Yo, my indexes got indexes

Posted by Andy Huggins on November 01, 2017

Have you ever heard that you should add indexes to your MySQL tables?

Have you ignored that advice because you didn't believe it would be a serious improvement?

In a recent project, we had to add a lot of past data, like four years worth of data for basically an entire industry. I'm talking 22,500 CSV files worth of data.

I had already created the import scripts and ran them many times uploading new data, but now I needed to import this old data. I transferred the CSV files to the server, edited some scripts to turn those CSV files into jobs, and setup multiple workers do process the files.

I kicked off this "run" and left it. After a few days, the files had been worked down to 15,500 files, or around one third had been completed. And a few days was probably like 60 hours or so.

Clearly, this was taking a long time.

I talked with a co-worker and we did a quick code review to see if we could think of anything. We ended up noticing that a lot of the imports were using a Laravel Relationship on our models. So thinking about how those work, we realized that we had not set up indexes on the main keys we were using to relate the data.

We figured it would be worth a try and created new migrations for these "key" fields.

Deployed and ran the migrations and kept looking at the number of jobs left to process.
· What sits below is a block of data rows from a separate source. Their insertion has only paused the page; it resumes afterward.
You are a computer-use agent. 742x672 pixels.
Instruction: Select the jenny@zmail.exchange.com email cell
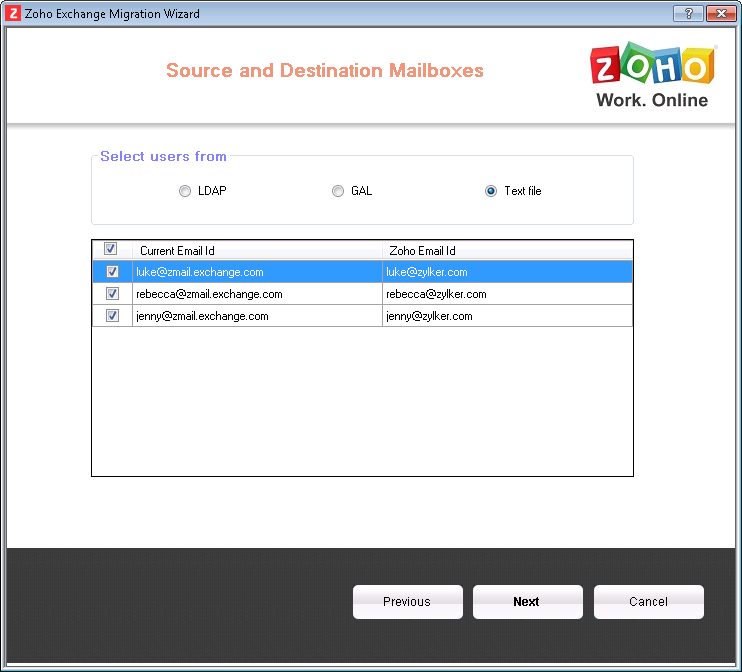coord(202,316)
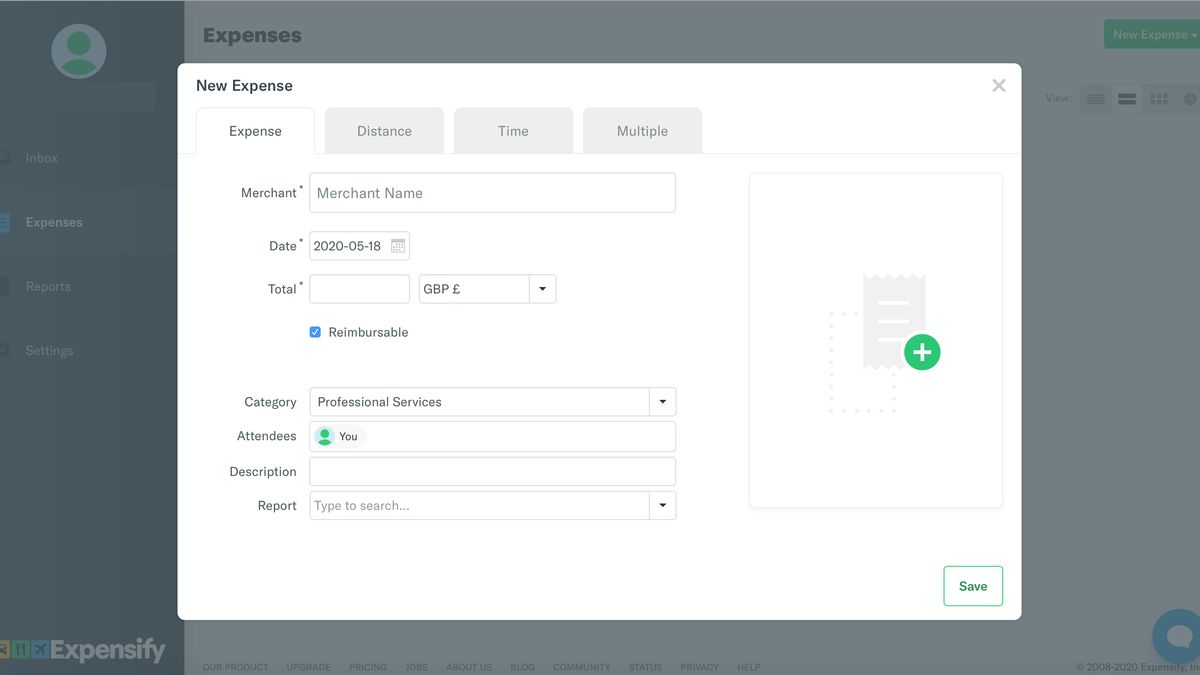Uncheck the Reimbursable checkbox
The height and width of the screenshot is (675, 1200).
(315, 332)
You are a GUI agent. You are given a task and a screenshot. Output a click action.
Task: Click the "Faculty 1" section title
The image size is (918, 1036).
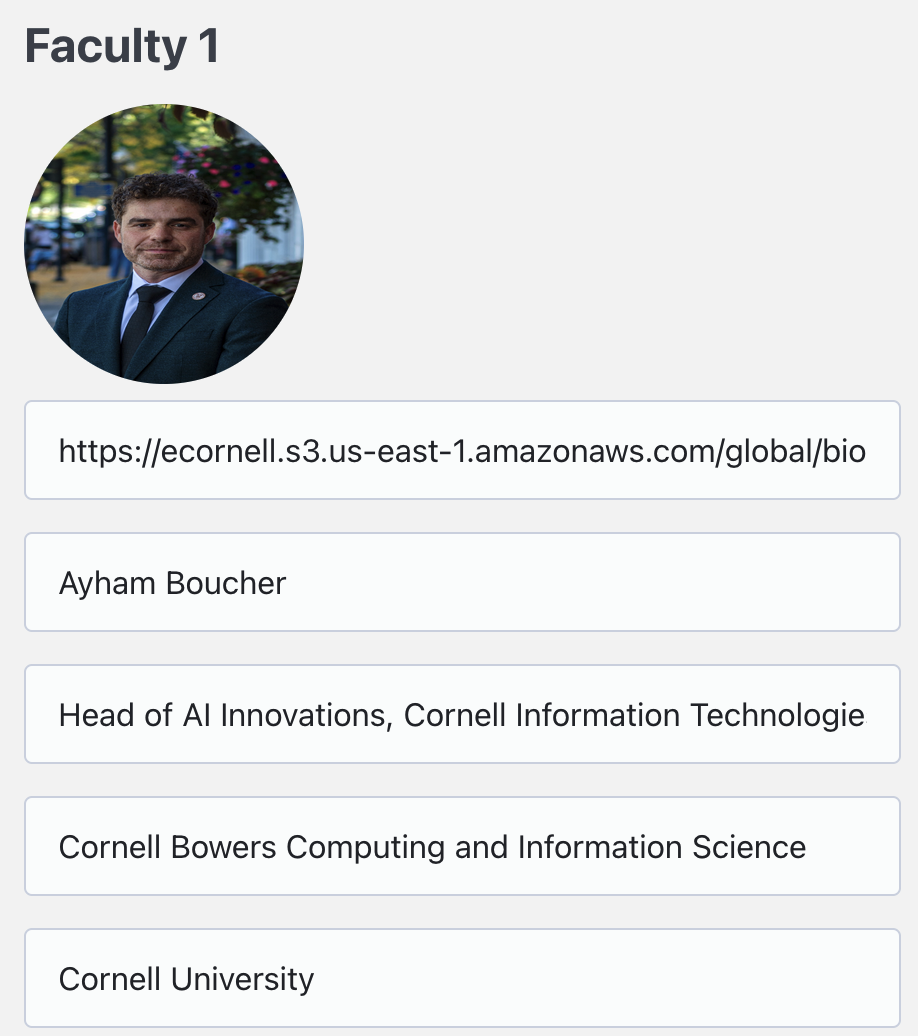(122, 47)
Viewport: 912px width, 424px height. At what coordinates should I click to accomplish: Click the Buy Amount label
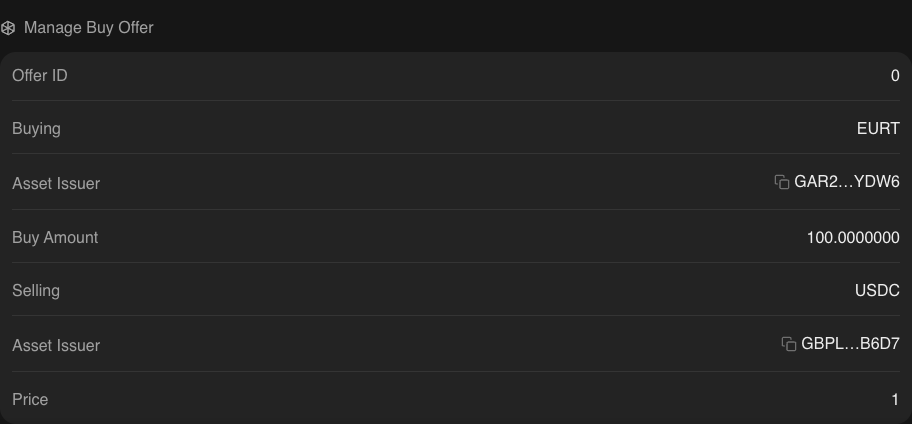[55, 238]
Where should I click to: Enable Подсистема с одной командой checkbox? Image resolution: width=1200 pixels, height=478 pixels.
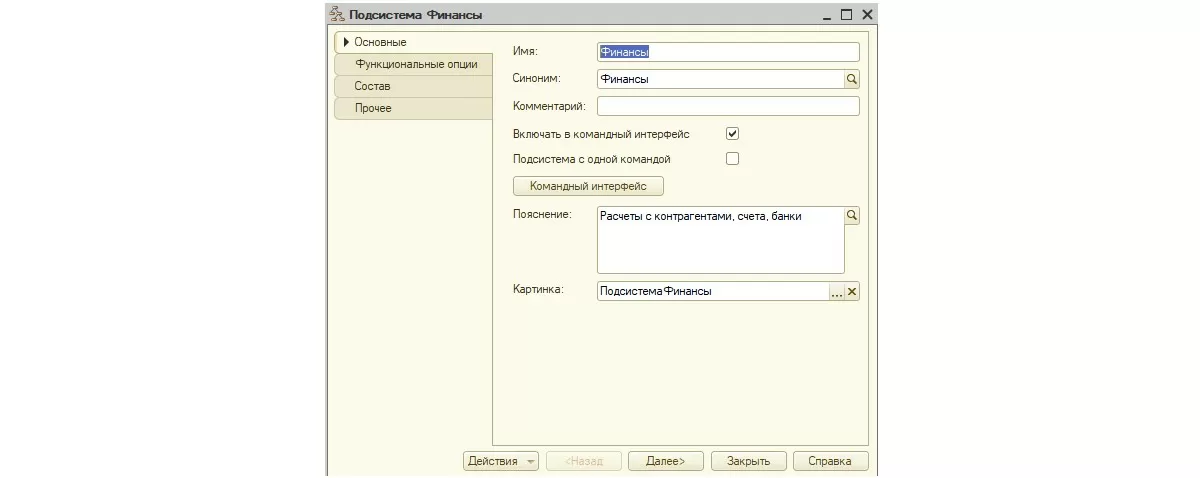click(x=732, y=158)
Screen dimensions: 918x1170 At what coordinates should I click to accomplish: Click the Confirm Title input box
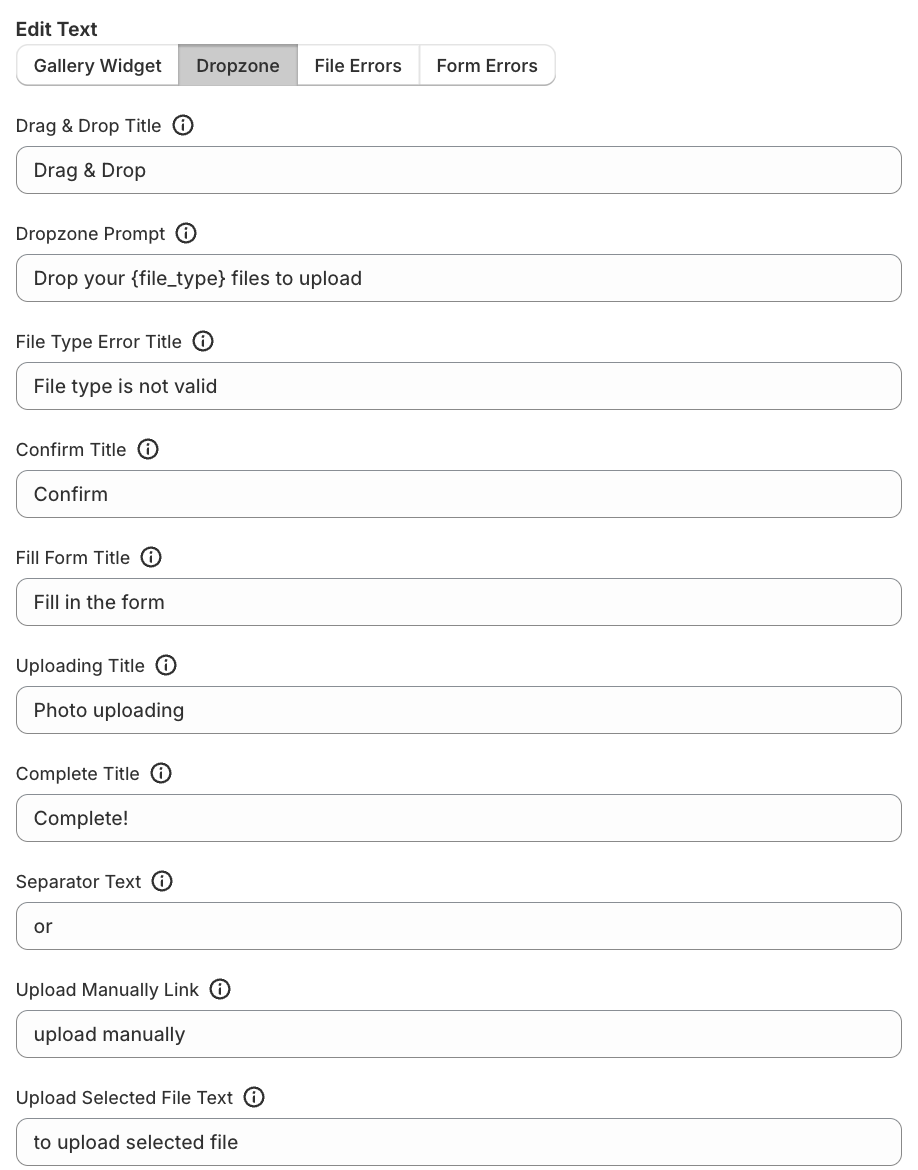pos(459,494)
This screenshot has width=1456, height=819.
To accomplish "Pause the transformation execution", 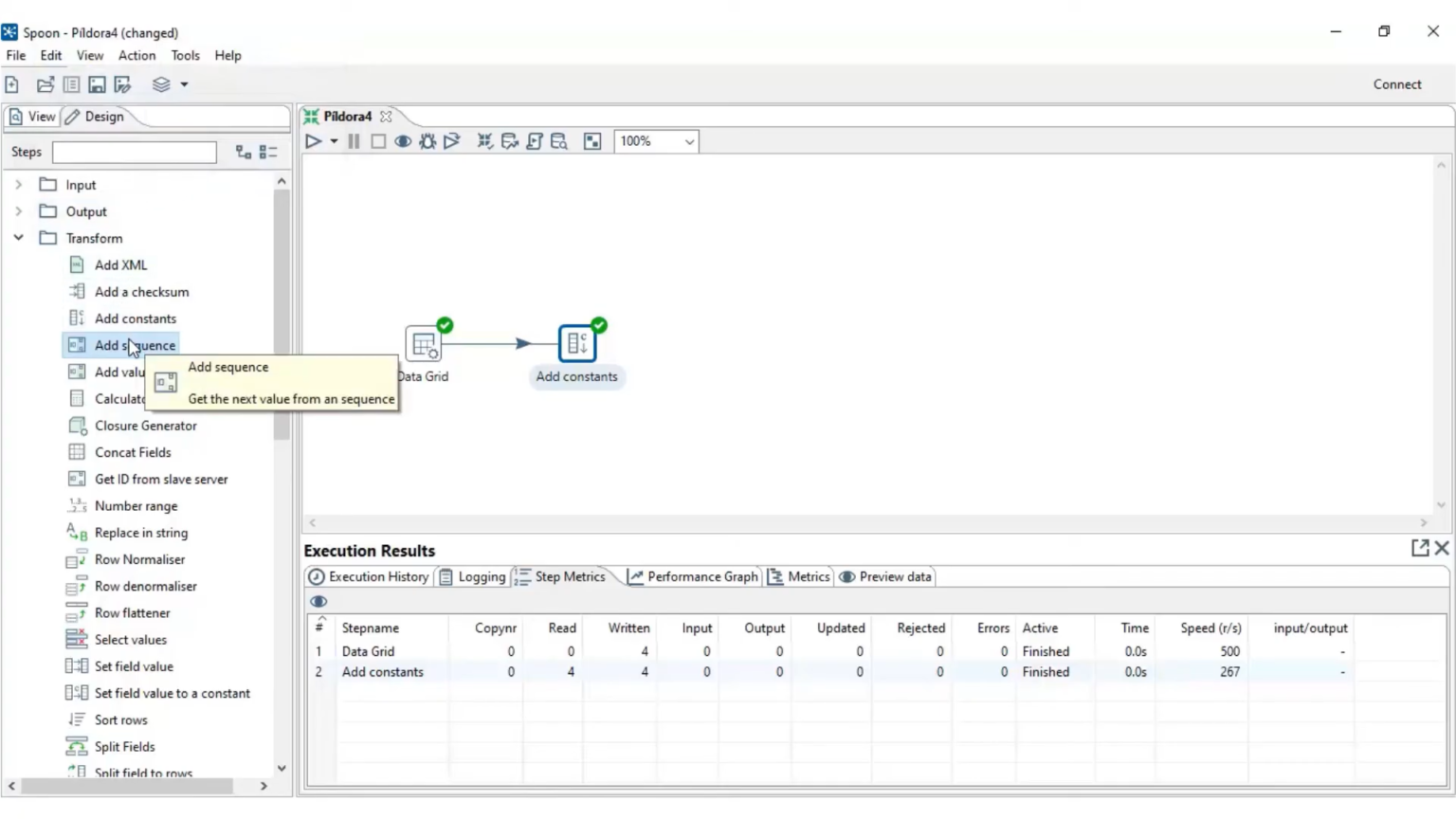I will 353,140.
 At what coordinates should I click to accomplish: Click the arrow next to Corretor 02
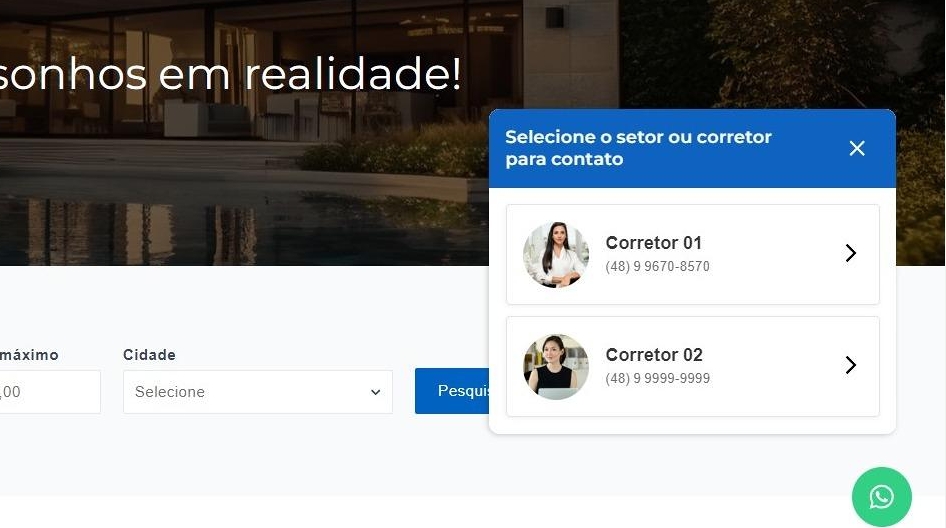tap(851, 364)

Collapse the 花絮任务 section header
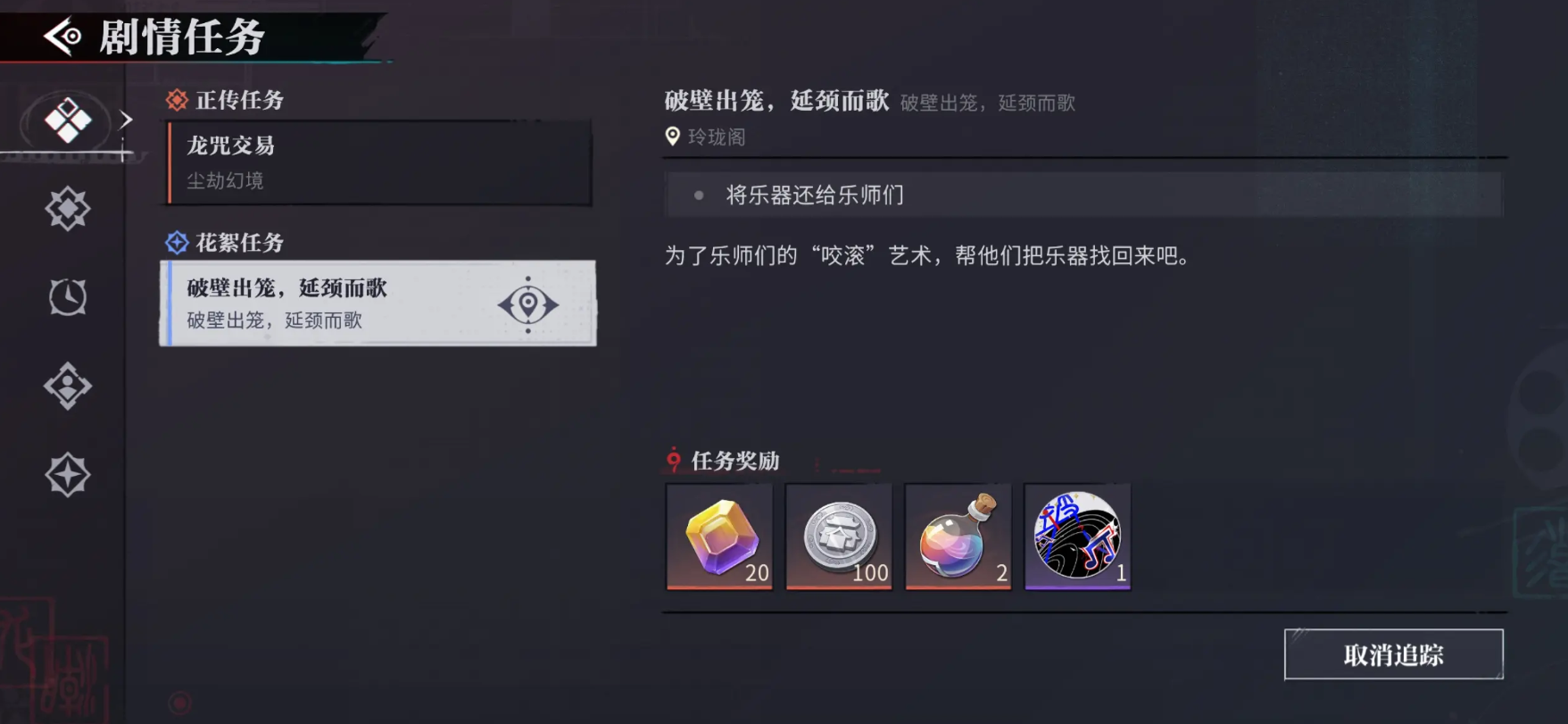point(225,242)
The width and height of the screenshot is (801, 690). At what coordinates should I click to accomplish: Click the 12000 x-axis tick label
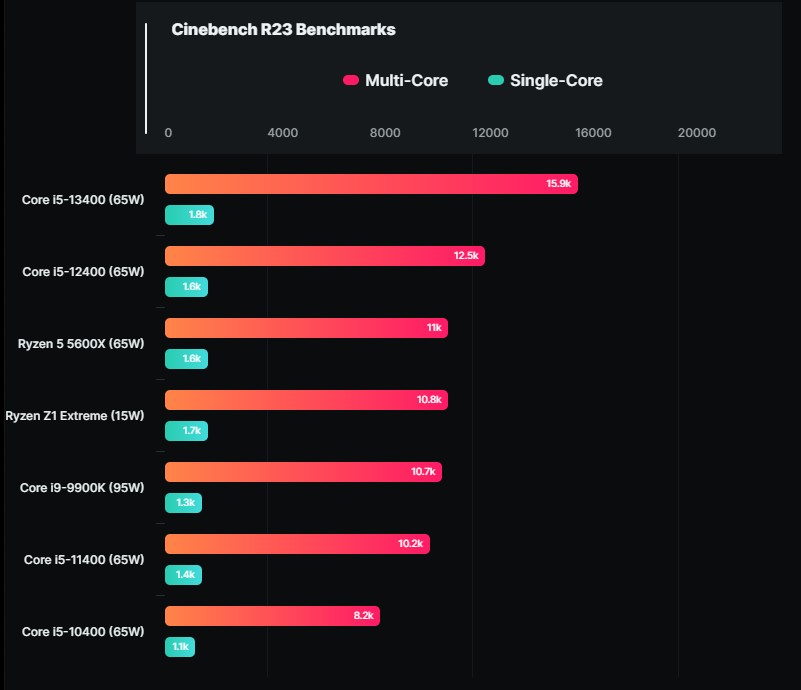click(x=490, y=133)
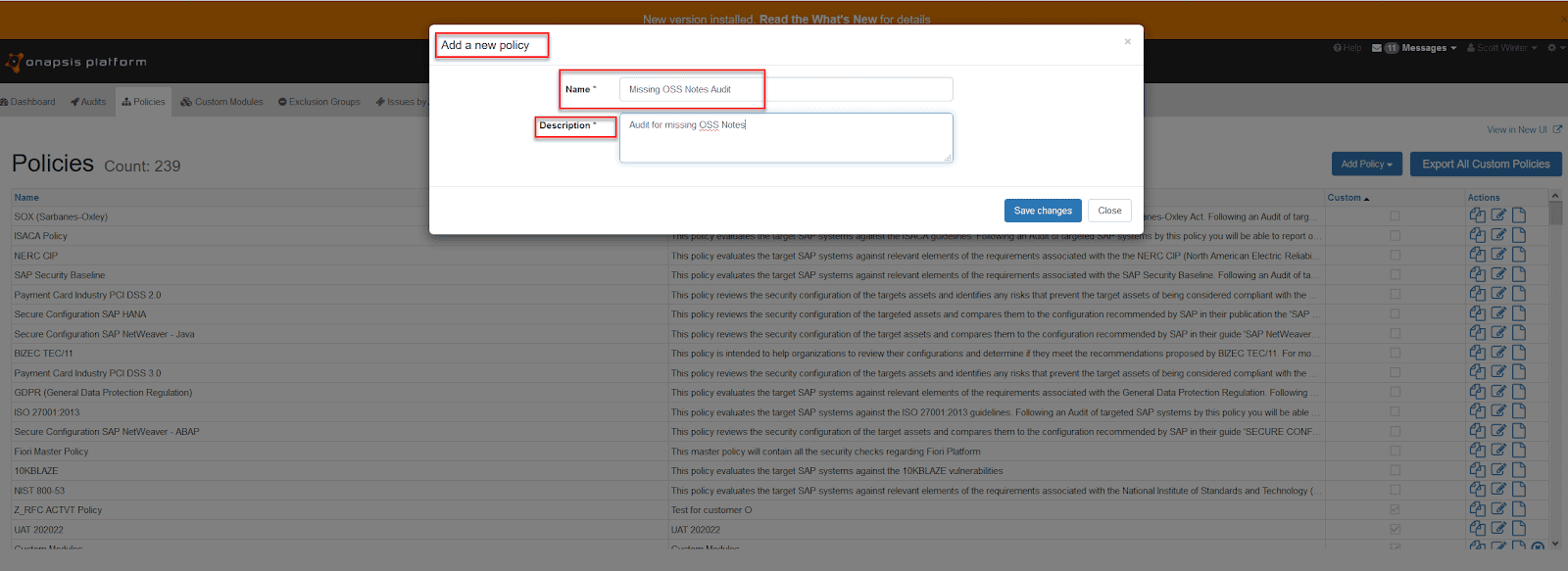Switch to the Custom Modules tab

click(222, 102)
As soon as the indexes were built, each refresh of the count of jobs in Sequel Pro, it looked like there was an issue.

15,500 jobs had dropped to 14,200 in a few minutes.

A few minutes later there were 13,000 (or less) left. And no new "failed jobs" in the failed_jobs table.

I looked at the `updated_at` fields on the records that should be being imported, and to my amazement, things were being updated.

The jobs were flying. Within about 30-45 minutes, the CSV file import was done. I could not believe it.

Another Example of Indexes

After the import completed, I poked around in the application to see if things slowed down at all with all the new data. And on one of the most important pieces of the app, I noticed that the load time had increased by 10x.

I then loaded in the Laravel Debugbar and looked at the queries that were happening on the page. I had 56 queries and it was taking 26-32 seconds.

But this is where the power of the debugbar comes in. If you look through the queries, it lists how long it takes for each query to execute. Out of the 56 queries for that page, most were pretty fast, 1.32ms, 12ms, 600ns (nanoseconds?), and then I came across one that was running for 24 seconds.

The debugbar said the page took 26-32 seconds (multiple loads the time varied) and this one query was taking 24 seconds. Well, I think I just found the next thing to optimize.

Reading the query, it was clear that another index was needed. I made the migration and ran it.

Reload the page and the page loads in 1.5 seconds. What? I think, oh, it's probably cached, let me force a rebuild...page loads in 1.55 seconds. Oh. I see. It worked.

Repeating this process, I was able to get it down to about a half second of load time.